Mais, comme le manque de cadres est criant, le FN s’est mis à les
repêcher individuellement depuis les municipales de 2014, où une
cinquantaine de membres des identitaires ont été élus sur ses listes. En
outre, pour l’essentiel de nos concitoyens, qu’ils soient pour ou
contre, c’est le lepénisme ou le marinisme qui existent, l’étiquette est
secondaire. Le FN peut espérer imposer « les nationaux » comme nouvelle
dénomination, mais on a vu la presse ne pas se laisser imposer « Les
Républicains » par la droite, parlant du « parti Les Républicains ». Sur
le plan doctrinal, le fondement du parti depuis les années 1980 est le
principe de préférence nationale. Dans le programme de 2017, il a été
réduit, mais on est loin d’une révolution doctrinale.
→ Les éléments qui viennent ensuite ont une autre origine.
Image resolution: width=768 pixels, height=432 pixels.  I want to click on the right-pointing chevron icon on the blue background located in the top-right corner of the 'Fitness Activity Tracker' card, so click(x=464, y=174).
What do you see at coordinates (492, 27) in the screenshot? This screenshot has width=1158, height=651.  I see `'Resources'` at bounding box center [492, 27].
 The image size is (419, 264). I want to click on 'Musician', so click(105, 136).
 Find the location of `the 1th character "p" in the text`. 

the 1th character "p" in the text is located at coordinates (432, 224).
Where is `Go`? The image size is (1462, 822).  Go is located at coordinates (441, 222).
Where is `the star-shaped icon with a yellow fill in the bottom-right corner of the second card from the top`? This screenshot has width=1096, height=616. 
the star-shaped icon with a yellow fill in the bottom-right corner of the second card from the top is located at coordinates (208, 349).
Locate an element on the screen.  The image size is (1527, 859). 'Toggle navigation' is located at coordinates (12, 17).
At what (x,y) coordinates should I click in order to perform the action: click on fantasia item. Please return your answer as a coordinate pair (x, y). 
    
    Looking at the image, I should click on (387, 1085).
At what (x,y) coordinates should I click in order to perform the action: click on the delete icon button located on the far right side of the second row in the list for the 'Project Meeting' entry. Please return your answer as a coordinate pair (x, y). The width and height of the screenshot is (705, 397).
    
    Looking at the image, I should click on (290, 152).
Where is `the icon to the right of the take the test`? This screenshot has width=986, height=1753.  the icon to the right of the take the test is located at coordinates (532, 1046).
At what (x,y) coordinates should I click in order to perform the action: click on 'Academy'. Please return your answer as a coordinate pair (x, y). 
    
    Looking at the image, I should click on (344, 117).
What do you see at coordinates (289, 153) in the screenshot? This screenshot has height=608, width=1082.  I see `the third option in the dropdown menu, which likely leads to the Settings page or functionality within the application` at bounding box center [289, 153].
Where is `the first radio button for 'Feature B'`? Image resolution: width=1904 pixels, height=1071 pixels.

La présence d’anciens SS aux débuts du FN lui est souvent rappelée
par ses opposants. L’idée est donc qu’en rompant avec ses origines il y
aurait une rupture avec l’étiquette extrême droite. Jean-Marie Le Pen
avait lui-même pensé à cela après les présidentielles de 1974 et de
1988. Cela permet à sa fille d’éviter le débat sur son leadership et de
pouvoir justifier une évolution de programme. Mais il n’y a pas de
transformation culturelle ou programmatique.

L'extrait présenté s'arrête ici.